Work to be completed
Write down exactly the lines from the one with "Instruction: Click the upload graph icon" to the end of the data, first and last included, and no others.

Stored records
+ + +
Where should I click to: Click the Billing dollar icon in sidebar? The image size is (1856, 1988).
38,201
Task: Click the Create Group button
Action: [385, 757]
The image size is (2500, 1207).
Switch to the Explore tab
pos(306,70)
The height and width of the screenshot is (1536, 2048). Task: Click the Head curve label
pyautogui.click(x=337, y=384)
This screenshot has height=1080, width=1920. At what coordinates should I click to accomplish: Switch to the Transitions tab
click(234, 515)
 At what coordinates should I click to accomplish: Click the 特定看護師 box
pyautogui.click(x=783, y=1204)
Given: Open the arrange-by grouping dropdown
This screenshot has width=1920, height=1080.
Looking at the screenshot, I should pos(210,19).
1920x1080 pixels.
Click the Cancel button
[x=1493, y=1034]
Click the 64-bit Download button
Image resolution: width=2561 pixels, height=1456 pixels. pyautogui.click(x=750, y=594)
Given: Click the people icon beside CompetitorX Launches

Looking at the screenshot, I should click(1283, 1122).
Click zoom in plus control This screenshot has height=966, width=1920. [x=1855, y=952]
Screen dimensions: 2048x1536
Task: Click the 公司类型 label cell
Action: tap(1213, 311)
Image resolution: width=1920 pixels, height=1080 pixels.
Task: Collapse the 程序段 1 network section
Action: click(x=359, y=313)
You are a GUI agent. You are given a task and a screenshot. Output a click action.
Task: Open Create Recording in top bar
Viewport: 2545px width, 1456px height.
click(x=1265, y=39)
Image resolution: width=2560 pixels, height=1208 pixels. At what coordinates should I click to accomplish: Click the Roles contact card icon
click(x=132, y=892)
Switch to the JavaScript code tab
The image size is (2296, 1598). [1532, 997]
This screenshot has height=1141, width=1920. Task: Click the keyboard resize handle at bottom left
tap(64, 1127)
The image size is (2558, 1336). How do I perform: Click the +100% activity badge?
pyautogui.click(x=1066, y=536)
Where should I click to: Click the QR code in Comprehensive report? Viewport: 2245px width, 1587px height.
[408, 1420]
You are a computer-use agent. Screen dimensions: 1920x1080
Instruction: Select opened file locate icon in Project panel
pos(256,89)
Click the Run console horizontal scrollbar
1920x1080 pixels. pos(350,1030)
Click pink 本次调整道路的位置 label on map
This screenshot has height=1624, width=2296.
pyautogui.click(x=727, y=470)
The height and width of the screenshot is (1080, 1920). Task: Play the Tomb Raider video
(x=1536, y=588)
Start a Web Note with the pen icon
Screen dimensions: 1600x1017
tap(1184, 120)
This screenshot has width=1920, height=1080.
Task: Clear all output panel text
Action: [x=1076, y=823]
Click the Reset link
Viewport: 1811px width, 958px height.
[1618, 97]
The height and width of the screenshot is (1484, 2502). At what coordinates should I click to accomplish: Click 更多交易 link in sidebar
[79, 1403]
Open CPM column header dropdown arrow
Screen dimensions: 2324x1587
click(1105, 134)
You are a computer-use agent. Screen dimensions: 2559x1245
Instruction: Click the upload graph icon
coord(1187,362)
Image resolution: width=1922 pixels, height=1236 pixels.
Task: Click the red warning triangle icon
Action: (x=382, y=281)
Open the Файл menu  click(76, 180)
+ + +
Exercise result
Instruction: Click the upload graph icon
coord(1187,362)
Image resolution: width=1922 pixels, height=1236 pixels.
Task: Click the red warning triangle icon
Action: (x=382, y=281)
Open the Файл menu  click(76, 180)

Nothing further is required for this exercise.